→ **REQUIRED WORK**
Render the data from the line with "Show more popular" up to and including the line with "Click the 200" as a JSON list of strings, one string per line, leaving out blank lines.

→ **DATASET EXTRACT**
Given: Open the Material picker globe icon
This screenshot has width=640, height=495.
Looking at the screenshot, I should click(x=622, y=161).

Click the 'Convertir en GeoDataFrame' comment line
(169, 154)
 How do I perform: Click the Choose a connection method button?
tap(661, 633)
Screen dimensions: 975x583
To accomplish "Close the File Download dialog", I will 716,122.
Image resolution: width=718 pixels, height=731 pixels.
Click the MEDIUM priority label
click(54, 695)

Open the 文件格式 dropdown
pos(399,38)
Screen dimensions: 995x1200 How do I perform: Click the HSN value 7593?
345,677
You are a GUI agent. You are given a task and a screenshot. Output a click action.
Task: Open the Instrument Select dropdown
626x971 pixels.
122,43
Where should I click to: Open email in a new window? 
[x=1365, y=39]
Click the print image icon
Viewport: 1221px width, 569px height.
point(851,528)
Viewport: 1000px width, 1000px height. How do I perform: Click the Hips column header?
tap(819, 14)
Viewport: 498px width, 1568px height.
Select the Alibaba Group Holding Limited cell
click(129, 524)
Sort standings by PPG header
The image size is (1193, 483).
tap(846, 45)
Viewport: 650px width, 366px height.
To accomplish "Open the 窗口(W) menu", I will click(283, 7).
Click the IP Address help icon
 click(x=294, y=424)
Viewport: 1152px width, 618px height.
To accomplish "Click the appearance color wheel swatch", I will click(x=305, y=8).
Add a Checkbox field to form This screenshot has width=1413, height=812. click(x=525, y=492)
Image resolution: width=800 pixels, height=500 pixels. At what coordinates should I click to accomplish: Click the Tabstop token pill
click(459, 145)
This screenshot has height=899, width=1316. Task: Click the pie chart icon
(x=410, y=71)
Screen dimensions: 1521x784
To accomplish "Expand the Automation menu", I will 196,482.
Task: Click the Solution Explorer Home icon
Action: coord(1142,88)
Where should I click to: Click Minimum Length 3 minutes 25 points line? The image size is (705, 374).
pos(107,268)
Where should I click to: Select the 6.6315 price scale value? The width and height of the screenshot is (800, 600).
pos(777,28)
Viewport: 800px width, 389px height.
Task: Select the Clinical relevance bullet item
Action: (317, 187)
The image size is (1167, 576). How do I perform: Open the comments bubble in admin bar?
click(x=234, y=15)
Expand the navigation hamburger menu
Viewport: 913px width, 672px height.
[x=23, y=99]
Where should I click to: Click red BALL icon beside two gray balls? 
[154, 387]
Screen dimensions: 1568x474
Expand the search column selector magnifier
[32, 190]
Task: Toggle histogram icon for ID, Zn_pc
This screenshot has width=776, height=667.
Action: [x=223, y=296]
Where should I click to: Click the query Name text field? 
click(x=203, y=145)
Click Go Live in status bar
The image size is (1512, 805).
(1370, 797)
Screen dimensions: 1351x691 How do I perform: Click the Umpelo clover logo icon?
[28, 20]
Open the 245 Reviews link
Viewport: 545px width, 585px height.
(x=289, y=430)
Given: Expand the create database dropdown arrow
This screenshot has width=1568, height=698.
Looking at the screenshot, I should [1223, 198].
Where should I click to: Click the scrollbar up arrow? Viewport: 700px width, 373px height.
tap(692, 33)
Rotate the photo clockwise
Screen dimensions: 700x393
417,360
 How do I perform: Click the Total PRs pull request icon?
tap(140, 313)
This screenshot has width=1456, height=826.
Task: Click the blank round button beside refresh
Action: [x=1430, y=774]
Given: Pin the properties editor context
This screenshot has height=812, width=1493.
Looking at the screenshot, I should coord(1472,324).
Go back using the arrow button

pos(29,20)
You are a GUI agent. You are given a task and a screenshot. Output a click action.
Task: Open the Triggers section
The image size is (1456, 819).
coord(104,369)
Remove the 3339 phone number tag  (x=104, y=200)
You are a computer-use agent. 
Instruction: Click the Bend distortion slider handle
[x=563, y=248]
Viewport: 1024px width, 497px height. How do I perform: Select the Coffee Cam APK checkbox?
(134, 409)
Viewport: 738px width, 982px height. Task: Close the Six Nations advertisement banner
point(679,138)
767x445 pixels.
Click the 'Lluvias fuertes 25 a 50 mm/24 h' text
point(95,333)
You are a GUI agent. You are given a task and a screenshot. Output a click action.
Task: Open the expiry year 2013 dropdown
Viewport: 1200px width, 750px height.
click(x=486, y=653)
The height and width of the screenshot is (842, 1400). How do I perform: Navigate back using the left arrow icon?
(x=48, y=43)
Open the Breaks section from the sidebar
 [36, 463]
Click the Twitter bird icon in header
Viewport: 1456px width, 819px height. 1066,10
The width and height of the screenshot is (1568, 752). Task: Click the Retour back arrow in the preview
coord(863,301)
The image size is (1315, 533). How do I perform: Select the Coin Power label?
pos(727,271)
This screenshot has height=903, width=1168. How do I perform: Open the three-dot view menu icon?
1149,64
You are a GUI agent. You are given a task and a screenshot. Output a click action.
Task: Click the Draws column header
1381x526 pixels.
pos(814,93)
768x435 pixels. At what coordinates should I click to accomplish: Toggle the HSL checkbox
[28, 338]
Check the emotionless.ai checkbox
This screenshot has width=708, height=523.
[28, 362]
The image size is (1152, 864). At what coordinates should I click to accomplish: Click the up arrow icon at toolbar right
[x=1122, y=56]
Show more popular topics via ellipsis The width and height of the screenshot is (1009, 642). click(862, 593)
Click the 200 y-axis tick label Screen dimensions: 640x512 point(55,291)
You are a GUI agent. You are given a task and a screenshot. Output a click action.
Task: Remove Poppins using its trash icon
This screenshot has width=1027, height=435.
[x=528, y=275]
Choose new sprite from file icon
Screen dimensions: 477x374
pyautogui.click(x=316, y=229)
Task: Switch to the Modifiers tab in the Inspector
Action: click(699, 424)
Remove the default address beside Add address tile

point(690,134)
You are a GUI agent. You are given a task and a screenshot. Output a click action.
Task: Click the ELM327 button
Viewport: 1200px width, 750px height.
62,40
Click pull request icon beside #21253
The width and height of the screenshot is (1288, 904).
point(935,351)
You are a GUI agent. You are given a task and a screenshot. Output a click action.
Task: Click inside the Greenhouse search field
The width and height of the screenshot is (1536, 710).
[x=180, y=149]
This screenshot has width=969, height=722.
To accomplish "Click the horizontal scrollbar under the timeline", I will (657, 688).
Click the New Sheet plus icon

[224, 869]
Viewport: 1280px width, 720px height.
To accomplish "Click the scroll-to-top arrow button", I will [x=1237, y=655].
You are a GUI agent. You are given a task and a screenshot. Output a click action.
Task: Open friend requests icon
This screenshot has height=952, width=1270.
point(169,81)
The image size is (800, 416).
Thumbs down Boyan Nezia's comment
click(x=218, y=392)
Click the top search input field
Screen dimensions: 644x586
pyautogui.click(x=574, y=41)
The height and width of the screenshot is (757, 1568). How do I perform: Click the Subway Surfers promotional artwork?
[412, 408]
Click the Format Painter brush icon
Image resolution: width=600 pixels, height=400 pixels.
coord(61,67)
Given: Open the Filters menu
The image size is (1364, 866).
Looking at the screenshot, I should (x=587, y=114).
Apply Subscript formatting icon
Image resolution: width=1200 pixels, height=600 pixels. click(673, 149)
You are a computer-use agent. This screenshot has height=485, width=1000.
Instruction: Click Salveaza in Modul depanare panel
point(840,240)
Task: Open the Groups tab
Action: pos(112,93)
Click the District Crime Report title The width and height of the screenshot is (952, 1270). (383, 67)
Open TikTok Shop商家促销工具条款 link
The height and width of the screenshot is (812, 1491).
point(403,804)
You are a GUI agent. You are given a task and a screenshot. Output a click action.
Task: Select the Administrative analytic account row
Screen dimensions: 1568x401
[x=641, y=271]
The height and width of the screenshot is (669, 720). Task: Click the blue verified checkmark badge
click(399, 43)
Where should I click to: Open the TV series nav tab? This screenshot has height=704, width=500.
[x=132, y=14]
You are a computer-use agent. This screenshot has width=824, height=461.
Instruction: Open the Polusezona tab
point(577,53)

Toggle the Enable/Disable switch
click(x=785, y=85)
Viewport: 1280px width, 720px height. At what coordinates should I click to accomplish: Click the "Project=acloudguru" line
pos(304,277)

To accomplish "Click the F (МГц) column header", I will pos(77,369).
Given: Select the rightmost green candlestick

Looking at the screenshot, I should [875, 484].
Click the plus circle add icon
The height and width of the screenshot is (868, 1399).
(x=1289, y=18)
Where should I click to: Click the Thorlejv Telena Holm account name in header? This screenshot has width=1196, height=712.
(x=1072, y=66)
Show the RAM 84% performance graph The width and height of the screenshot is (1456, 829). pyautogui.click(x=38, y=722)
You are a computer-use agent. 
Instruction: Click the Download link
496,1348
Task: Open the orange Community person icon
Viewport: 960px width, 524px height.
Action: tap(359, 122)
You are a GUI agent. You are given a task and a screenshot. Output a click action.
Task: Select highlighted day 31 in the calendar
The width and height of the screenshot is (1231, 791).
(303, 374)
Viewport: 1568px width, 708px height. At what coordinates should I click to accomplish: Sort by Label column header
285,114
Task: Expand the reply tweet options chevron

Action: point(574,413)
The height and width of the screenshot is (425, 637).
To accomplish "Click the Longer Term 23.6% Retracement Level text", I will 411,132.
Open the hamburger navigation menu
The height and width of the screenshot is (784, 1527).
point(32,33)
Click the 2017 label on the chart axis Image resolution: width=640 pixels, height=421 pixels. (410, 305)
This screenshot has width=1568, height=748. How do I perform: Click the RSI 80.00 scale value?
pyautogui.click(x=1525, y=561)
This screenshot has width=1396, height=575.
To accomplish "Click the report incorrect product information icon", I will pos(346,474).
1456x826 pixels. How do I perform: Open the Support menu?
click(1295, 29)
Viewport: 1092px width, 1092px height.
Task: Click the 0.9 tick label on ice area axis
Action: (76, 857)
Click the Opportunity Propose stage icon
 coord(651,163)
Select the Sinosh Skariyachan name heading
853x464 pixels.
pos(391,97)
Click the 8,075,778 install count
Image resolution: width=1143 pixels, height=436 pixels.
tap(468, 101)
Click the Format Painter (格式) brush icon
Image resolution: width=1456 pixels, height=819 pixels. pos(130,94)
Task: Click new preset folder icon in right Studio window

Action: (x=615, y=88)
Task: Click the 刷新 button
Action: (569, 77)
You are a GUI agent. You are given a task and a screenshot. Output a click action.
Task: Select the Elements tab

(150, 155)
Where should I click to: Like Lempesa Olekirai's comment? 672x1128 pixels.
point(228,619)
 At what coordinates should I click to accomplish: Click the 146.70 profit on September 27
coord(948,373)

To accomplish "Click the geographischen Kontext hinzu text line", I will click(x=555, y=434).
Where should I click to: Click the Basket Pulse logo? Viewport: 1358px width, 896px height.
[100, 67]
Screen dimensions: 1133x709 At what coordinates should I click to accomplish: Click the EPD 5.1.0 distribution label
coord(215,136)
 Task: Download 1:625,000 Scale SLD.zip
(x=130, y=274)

→ **TASK ANSWER**
[
  "Show more popular topics via ellipsis The width and height of the screenshot is (1009, 642). click(862, 593)",
  "Click the 200 y-axis tick label Screen dimensions: 640x512 point(55,291)"
]